# I've lost my roof cowl on argos 747 - what does it look like



## Snunkie (Mar 21, 2011)

Looking out the bedroom window I've noticed the roof cowl has come off the top of the cooker hood vent on my argos 747 2008 model. Must have come off when going under some overhanging branches.
Trouble is, I can't remember what it looked like to be able to look for a replacement. Does anyone have a photo of one please?

The only thing I can find that may be it is the truma roof cowl but it says it's essential for using truma heating whilst on the go. Looks like I remember the cowl to be like but can't be sure.

There is one part of it left which was still on the roof which is a saucer shape with a hole in the middle. There is a thread in the chimney and a recess in the saucer so obviously something else screws into it but can't be sure I'm looking at the right thing.

Can anyone help please?


----------



## Suzysetter (Jun 19, 2011)

Probably not very helpful but have you any holiday photos that you might be able to see it on?
Hope someone can help
Sue


----------



## 747 (Oct 2, 2009)

This is the one but you have probably only lost the top piece. If there is a bit of pipe sticking through the roof with a threaded end, then you only need the top bit.

http://www.ebay.co.uk/itm/TRUMA-ROO...-RV-NEW-/331113111654?clk_rvr_id=668837468713

This is the top bit.

http://www.ebay.co.uk/itm/Caravan-M...nt-Grey-/201121908139?clk_rvr_id=668846415019


----------



## philoaks (Sep 2, 2008)

Was it like the one on this van? It's not quite like the one in 747's link perhaps more like this one?


----------



## Snunkie (Mar 21, 2011)

Suzysetter said:


> Probably not very helpful but have you any holiday photos that you might be able to see it on?
> Hope someone can help
> Sue


Did try that sue before posting but photo would have had to have been from above. Had some of the roof when we damaged the Camos dome but roof cowl not in the shot


----------



## Snunkie (Mar 21, 2011)

747 said:


> This is the one but you have probably only lost the top piece. If there is a bit of pipe sticking through the roof with a threaded end, then you only need the top bit.
> 
> http://www.ebay.co.uk/itm/TRUMA-ROO...-RV-NEW-/331113111654?clk_rvr_id=668837468713
> 
> ...


Thanks 747, that's what I'd found on eBay and hoped was it but needed confirmation, perfect thank you

We do have the threaded chimney part, also a saucer like part with a hole through it, through which I guess the thread if the top part goes


----------



## Snunkie (Mar 21, 2011)

philoaks said:


> Was it like the one on this van? It's not quite like the one in 747's link perhaps more like this one?


Thanks Phil. It's hard to tell on the first pic as can't really see close enough but can vaguely see something above where the kitchen would be. The second link is not the right thing as it has to screw into the existing thread on huge top of the chimney


----------



## Snunkie (Mar 21, 2011)

▶ Exercises:
**A)** In the roof cowl thread, what part was still left on the roof?
**B)** In the records, could you swap "coordinates" for "position" in the lines from the one with "Image resolution: width=1474" up to and including the one with "This screenshot has height=478, width=1156.", leaving all else unchanged and giving only those lines?

▶ Data excerpts:
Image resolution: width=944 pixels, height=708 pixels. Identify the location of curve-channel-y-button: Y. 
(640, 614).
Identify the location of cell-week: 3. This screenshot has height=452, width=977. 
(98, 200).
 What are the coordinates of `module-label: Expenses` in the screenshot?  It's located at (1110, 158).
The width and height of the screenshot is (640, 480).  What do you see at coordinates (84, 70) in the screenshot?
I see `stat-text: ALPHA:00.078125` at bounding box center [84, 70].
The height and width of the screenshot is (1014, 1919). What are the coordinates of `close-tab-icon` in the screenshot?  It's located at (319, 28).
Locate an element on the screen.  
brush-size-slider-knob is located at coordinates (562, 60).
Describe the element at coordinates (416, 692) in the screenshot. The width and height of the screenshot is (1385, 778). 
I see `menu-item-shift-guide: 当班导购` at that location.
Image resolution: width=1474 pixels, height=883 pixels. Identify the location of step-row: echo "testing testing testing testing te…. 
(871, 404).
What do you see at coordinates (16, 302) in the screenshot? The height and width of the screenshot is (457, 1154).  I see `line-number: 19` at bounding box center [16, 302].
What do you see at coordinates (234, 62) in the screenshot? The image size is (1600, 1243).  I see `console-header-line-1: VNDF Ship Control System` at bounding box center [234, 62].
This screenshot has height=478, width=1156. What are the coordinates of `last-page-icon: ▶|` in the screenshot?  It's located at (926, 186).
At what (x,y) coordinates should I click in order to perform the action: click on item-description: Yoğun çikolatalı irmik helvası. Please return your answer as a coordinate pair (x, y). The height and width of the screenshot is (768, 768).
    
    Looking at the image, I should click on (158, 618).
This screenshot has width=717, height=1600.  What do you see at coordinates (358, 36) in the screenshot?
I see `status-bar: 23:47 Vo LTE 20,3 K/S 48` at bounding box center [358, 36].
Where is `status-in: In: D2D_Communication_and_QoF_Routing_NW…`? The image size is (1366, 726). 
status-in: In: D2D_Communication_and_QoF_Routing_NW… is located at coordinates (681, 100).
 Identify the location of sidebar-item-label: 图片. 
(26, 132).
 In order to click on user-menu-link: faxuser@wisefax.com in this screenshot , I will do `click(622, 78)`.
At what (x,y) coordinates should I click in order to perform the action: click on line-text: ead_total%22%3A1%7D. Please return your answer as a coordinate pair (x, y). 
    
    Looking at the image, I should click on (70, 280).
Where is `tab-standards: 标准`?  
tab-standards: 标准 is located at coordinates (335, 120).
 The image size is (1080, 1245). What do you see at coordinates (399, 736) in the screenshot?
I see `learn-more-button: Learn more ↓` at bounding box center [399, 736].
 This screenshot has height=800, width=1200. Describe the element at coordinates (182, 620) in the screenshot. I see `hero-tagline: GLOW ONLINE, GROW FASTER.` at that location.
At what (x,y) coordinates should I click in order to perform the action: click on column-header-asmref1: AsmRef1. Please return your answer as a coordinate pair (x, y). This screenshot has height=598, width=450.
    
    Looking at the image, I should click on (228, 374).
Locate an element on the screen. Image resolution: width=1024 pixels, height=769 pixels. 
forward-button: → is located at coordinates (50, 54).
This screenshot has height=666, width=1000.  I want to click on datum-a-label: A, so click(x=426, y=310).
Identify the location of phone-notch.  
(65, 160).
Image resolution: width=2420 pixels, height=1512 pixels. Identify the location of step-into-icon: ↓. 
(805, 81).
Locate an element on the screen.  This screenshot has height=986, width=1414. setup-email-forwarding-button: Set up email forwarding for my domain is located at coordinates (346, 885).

▶ Exercise responses:
**A)** A saucer-shaped piece with a hole in the middle.

**B)**
Image resolution: width=1474 pixels, height=883 pixels. Identify the location of step-row: echo "testing testing testing testing te…. 
(871, 404).
What do you see at position (16, 302) in the screenshot? The height and width of the screenshot is (457, 1154).  I see `line-number: 19` at bounding box center [16, 302].
What do you see at position (234, 62) in the screenshot? The image size is (1600, 1243).  I see `console-header-line-1: VNDF Ship Control System` at bounding box center [234, 62].
This screenshot has height=478, width=1156. What are the position of `last-page-icon: ▶|` in the screenshot?  It's located at (926, 186).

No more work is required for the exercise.